WASHINGTON, D.C. -- "College campuses are an example of how we should not handle
the race issue in our society," Rob Corry, counsel for the House Judiciary
Subcommittee on the Constitution, told the Eagle Forum Collegians Leadership
Summit. He spoke about what he calls "affirmative racism" on college campuses.
"On campuses today, the race issue is one of the most difficult issues to take a
principled stand on," he said. "Youre going to get pressure from the other side.
You are going to be attacked."
Some of the attacks on racial equality occurred at Stanford University, where
Corry attended law school, after a speech code was established. The code
prohibited insults based on race, gender, religion, national origin, and sexual
orientation. "Basically, this speech code existed to enforce politically correct
speech only," Corry said. "Stanford enforced this speech code only against members
of majority groups. This was alien to the ideals of academic freedom and to the
ideals of free thought and free inquiry, what our universities should be all
about."
Corry, a student government senator, introduced a bill in student government to
repeal the speech code. Although he had support from both conservatives and
liberals for his bill, it failed after the college president, Gerhardt Casper,
spoke out against it.
The only recourse remaining for Corry and his supporters was Californias Leonard
Law, which states that, "if a private university maintains a speech code, a
student can challenge that speech code in court." Corry did challenge the code
in court and, although he did not yet have his law degree, he represented himself
and eight other students. The opposing attorney, he said, was "one of the finest
lawyers in the San Francisco area."
"The odds were against us, but we went into court and argued that it was wrong for
the school to restrict the speech of students," Corry said. "That is the
principle. Speech codes are an example of what this pernicious racial issue is
doing to our country. It is breaking down some of our finest and most honored
traditions as a country, the traditions of freedom of speech and freedom of
inquiry at universities. It is so essential to what this society is all about.
So we challenged that speech code and we won."
Since the Stanford case, not one new speech code has been instituted in an
American college or university. "You can have an impact beyond your campus," Corry
said.
He hopes to win another battle against racial preferences through the passage of
the Civil Rights Act of 1997 (H.R. 1909), authored by Congressman Charles Canady
(R-FL). The bill "is designed to ensure that the federal government treats people
equally without regard to their race or sex," he said.
College students should support the bill, Corry says, because it "looks toward the
future and it says theres a new generation out there that is innocent of the
discrimination in the past. Right now, you are being forced to pay for sins that
were not of your doing. Thats un-American. We dont tolerate that in our
judicial system. You cant punish a child for the sins of the father, and so we
should not be engaging in this intergenerational punishment called preferences."

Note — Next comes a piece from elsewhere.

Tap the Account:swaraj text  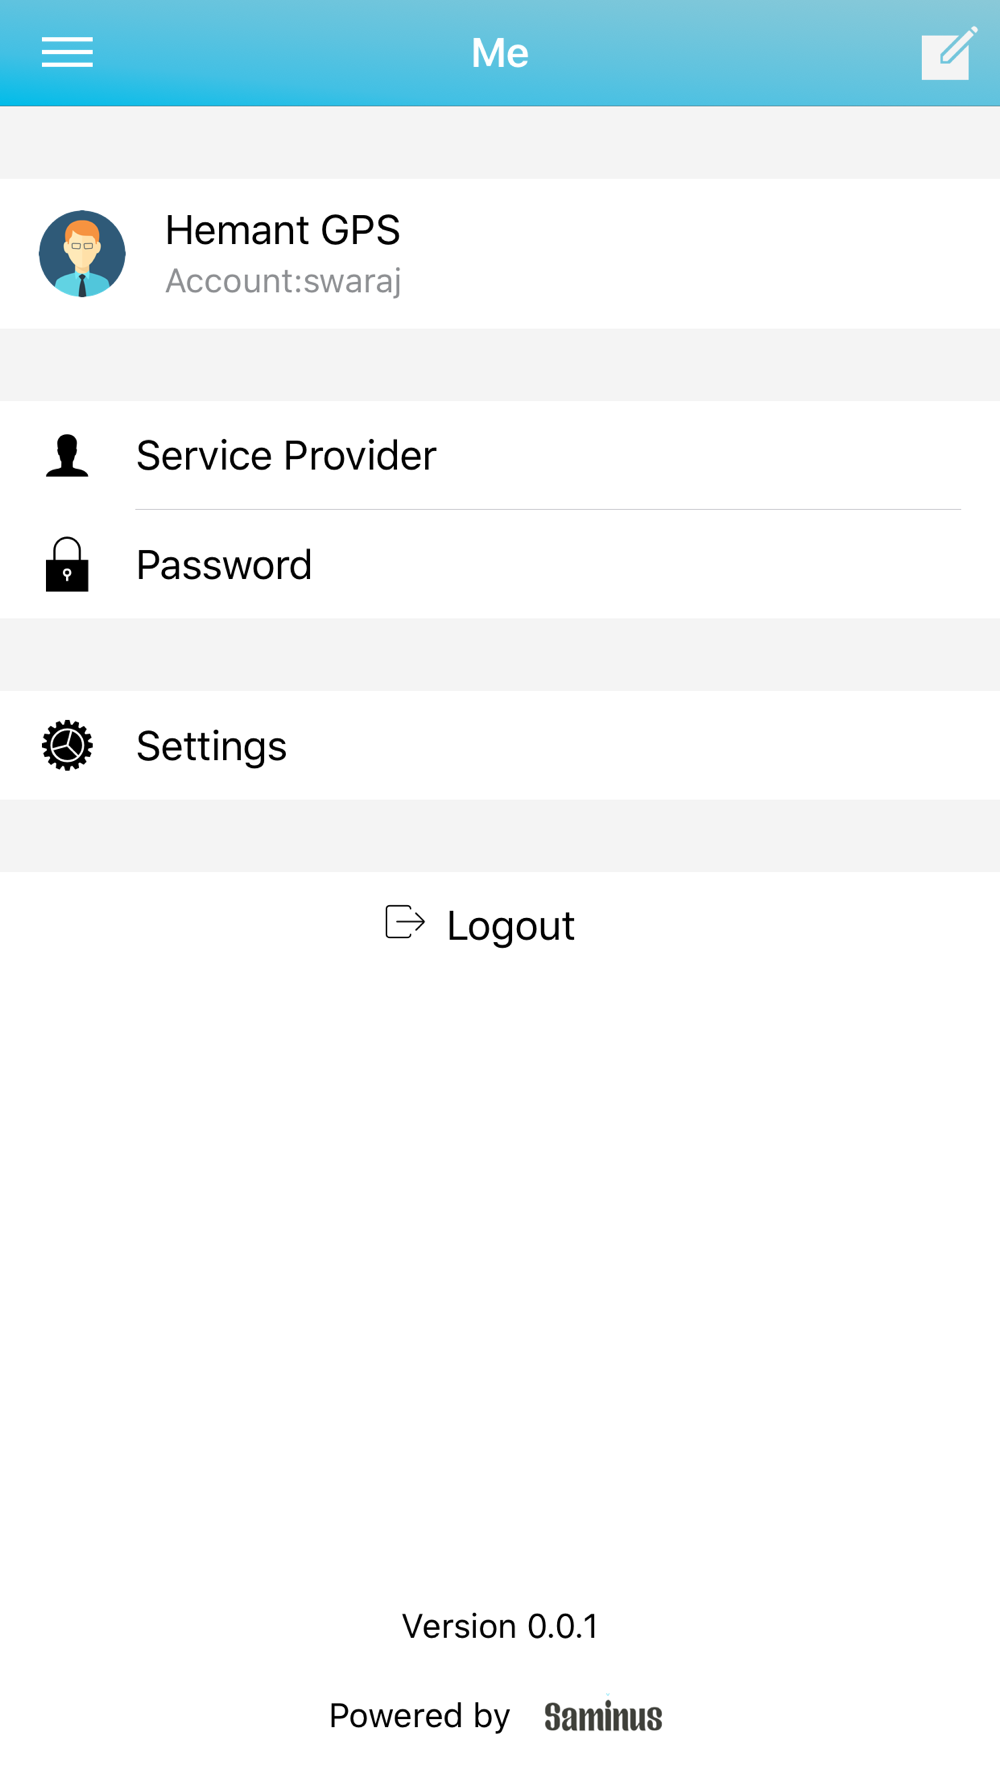(x=283, y=281)
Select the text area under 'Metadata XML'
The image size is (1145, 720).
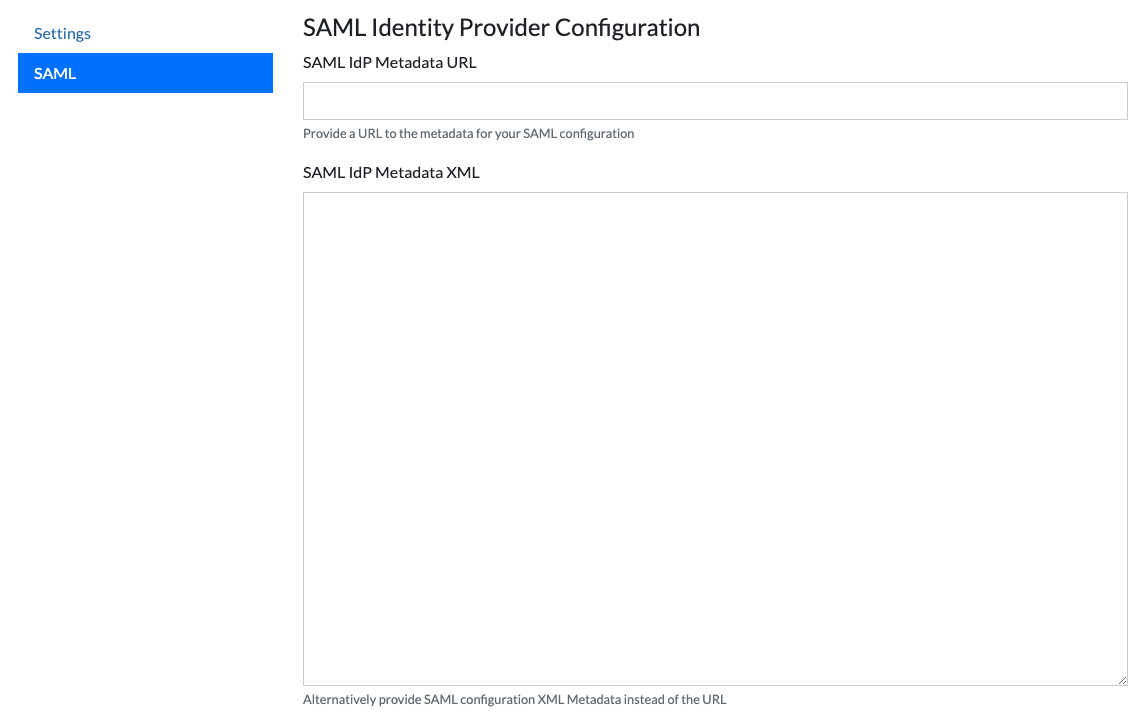pos(715,438)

He asked the students to take the message to their colleges and universities.
"Stand up for the principle that all people should be treated equally on your
campuses," Corry said. "Weve got to stand up for the princples that America is
all about, and the young people are the ones who are leading the charge."
Another collegian leading the charge against "affirmative racism" is Adam Ross, a
Stanford graduate now attending the University of Texas Law School. Ross told the
collegians that in the United States, until the 1950s, racial discrimination was
permitted. After the passage of the Civil Rights Act in 1964, discrimination was
prohibited.
But now, Ross said, because of quotas and set-asides, "racial discrimination is
not only not prohibited; its required under the law by racial preference
programs, and thats wrong."
When Ross was at the University of Texas Law School, there were two separate
admissions tracks: one for preferred minorities (African Americans, Mexican
Americans, and Native Americans), and one for other groups, including whites and
Asian Americans. For the preferred minorities, test scores and grade point
averages required for admission were much lower than the requirements for the
other groups.
Ross spoke to James Montoya, the Dean of Admissions at Stanford University, where
a similar system exists. He asked Montoya to justify the disadvantages that
whites and Asian Americans had in this admissions system. His response was
"Nobody is at a disadvantage in our admissions system. Minorities have an
advantage, but nobody is at a disadvantage."
That explanation was "ludicrous," Ross said. At any college or university, he
said, there are "more students who want to go to these schools than slots
available. The admission of one student is necessarily the exclusion of another.
But its this type of doublespeak and academic dishonesty that has become a staple
of the racial preference argument for the left."
Another problem with racial preferences, Ross said, is that they are "unfairly
stigmatizing qualified minorities." While President Bill Clinton has said that
affirmative action puts members of minority groups in successful professional
positions, Ross thinks it is "tremendously insulting to suggest that minorities
could not have gotten to those positions without racial preferences, without a
handout, without having to wear a scarlet A for affirmative racism every day of
their lives."
Ross said that "the pendulum is swinging the other way" because of initiatives like
H.R. 1909, and that he hopes racial equality will soon replace racial preferences.
"People ought to be treated equally as individuals, not as members of groups," he
said. "I cannot think of any ideal that is more American."